Given problem: Copy everything in the listing from the line containing "Task: Click the 13.73" down to the line containing "I will 1494,262.", swapping "scrollbar" for "scroll bar" and keeping all else the same.
::: Data for this task
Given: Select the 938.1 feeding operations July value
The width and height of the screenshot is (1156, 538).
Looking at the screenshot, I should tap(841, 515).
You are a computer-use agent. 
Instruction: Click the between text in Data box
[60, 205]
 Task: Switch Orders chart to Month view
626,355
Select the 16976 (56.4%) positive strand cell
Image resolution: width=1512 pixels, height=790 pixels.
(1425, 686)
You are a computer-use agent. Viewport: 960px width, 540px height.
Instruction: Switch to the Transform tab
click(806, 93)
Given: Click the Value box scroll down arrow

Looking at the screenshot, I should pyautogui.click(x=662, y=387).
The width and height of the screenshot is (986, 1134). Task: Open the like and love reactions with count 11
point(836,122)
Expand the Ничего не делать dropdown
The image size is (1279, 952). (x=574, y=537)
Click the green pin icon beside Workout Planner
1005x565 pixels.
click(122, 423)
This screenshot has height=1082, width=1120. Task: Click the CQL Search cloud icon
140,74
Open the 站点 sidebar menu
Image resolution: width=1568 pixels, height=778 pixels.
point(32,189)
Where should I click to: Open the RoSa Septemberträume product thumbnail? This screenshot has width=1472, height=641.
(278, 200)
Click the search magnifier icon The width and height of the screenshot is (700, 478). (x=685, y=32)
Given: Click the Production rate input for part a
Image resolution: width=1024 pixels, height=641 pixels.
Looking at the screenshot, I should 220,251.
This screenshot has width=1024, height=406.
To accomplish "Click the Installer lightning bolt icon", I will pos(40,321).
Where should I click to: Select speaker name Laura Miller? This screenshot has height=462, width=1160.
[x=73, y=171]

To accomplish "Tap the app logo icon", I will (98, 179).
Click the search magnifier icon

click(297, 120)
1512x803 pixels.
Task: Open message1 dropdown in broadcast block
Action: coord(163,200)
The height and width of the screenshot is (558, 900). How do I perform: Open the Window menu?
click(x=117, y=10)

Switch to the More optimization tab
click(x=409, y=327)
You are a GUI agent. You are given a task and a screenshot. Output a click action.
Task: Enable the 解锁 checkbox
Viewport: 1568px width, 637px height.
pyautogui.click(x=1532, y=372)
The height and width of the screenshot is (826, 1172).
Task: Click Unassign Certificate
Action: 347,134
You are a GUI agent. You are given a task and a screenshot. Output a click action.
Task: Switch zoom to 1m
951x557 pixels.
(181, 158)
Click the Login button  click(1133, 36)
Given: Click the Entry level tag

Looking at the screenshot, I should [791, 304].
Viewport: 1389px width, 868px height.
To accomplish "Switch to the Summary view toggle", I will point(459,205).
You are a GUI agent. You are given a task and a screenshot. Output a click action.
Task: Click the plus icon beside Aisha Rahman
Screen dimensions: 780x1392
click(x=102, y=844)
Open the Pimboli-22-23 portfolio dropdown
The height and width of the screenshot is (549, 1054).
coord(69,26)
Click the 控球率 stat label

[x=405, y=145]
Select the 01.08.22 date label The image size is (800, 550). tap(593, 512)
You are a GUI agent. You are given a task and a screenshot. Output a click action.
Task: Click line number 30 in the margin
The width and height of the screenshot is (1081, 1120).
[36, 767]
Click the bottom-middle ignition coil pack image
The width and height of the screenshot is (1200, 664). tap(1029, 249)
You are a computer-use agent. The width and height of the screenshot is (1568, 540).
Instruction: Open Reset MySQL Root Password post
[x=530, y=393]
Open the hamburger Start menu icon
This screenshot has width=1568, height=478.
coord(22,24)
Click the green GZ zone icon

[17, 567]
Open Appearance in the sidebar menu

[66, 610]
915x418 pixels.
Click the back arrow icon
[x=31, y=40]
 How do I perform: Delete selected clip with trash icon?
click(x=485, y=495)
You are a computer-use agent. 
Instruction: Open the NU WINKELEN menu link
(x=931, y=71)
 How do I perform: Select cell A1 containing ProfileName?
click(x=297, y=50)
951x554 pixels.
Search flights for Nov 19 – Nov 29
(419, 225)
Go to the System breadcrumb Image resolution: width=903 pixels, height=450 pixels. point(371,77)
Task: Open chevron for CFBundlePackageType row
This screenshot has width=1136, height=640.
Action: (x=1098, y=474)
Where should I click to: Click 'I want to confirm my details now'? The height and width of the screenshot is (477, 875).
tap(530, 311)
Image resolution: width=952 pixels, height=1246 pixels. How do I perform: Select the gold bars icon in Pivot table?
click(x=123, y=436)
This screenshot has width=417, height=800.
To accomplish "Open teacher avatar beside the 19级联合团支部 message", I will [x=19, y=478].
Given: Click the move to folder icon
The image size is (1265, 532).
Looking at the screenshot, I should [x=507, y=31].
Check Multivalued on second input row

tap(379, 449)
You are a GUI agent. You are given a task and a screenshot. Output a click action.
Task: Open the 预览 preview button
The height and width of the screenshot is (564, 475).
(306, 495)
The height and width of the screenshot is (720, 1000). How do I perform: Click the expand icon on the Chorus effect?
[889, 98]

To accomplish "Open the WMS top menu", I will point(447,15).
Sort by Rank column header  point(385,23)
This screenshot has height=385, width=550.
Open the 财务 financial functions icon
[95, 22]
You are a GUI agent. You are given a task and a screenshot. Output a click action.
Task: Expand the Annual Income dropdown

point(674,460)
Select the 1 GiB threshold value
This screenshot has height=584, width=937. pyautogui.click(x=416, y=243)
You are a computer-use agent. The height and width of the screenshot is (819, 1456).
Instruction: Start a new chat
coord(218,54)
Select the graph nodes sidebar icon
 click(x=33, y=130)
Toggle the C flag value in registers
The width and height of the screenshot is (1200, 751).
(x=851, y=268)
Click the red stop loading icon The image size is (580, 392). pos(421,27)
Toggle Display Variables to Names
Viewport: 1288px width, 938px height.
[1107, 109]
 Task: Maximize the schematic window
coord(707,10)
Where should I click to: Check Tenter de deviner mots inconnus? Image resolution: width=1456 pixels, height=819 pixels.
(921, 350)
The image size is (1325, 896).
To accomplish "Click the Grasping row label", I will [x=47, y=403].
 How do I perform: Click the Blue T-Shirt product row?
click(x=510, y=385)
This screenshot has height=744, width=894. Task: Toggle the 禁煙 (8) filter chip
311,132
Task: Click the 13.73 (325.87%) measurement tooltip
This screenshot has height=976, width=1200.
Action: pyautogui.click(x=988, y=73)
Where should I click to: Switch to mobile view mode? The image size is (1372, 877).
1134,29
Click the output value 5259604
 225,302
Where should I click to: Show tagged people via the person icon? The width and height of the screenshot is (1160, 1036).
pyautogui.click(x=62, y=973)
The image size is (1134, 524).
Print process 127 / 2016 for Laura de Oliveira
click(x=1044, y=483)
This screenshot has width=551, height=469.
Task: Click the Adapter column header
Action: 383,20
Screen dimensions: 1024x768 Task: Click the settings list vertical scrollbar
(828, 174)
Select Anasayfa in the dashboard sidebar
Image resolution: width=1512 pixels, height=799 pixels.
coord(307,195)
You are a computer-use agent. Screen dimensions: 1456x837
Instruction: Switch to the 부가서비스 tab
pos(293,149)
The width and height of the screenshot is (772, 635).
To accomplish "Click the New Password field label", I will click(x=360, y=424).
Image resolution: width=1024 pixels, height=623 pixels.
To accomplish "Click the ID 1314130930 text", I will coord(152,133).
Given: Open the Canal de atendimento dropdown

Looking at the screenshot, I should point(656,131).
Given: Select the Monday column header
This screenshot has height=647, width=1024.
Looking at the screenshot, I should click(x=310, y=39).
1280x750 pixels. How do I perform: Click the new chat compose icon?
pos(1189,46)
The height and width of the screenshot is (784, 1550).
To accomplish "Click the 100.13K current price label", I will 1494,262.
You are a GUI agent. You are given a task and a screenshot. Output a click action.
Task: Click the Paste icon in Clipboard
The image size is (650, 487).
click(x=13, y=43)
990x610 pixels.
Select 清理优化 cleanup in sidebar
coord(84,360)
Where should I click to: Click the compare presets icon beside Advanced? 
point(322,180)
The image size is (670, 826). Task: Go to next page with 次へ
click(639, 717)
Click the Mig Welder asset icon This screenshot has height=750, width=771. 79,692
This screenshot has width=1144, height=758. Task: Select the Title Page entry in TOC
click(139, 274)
::::::
Written reply:
Task: Click the 13.73 (325.87%) measurement tooltip
This screenshot has height=976, width=1200.
Action: pyautogui.click(x=988, y=73)
Where should I click to: Switch to mobile view mode? The image size is (1372, 877).
1134,29
Click the output value 5259604
 225,302
Where should I click to: Show tagged people via the person icon? The width and height of the screenshot is (1160, 1036).
pyautogui.click(x=62, y=973)
The image size is (1134, 524).
Print process 127 / 2016 for Laura de Oliveira
click(x=1044, y=483)
This screenshot has width=551, height=469.
Task: Click the Adapter column header
Action: 383,20
Screen dimensions: 1024x768 Task: Click the settings list vertical scroll bar
(828, 174)
Select Anasayfa in the dashboard sidebar
Image resolution: width=1512 pixels, height=799 pixels.
coord(307,195)
You are a computer-use agent. Screen dimensions: 1456x837
Instruction: Switch to the 부가서비스 tab
pos(293,149)
The width and height of the screenshot is (772, 635).
To accomplish "Click the New Password field label", I will click(x=360, y=424).
Image resolution: width=1024 pixels, height=623 pixels.
To accomplish "Click the ID 1314130930 text", I will coord(152,133).
Given: Open the Canal de atendimento dropdown

Looking at the screenshot, I should point(656,131).
Given: Select the Monday column header
This screenshot has height=647, width=1024.
Looking at the screenshot, I should click(x=310, y=39).
1280x750 pixels. How do I perform: Click the new chat compose icon?
pos(1189,46)
The height and width of the screenshot is (784, 1550).
To accomplish "Click the 100.13K current price label", I will 1494,262.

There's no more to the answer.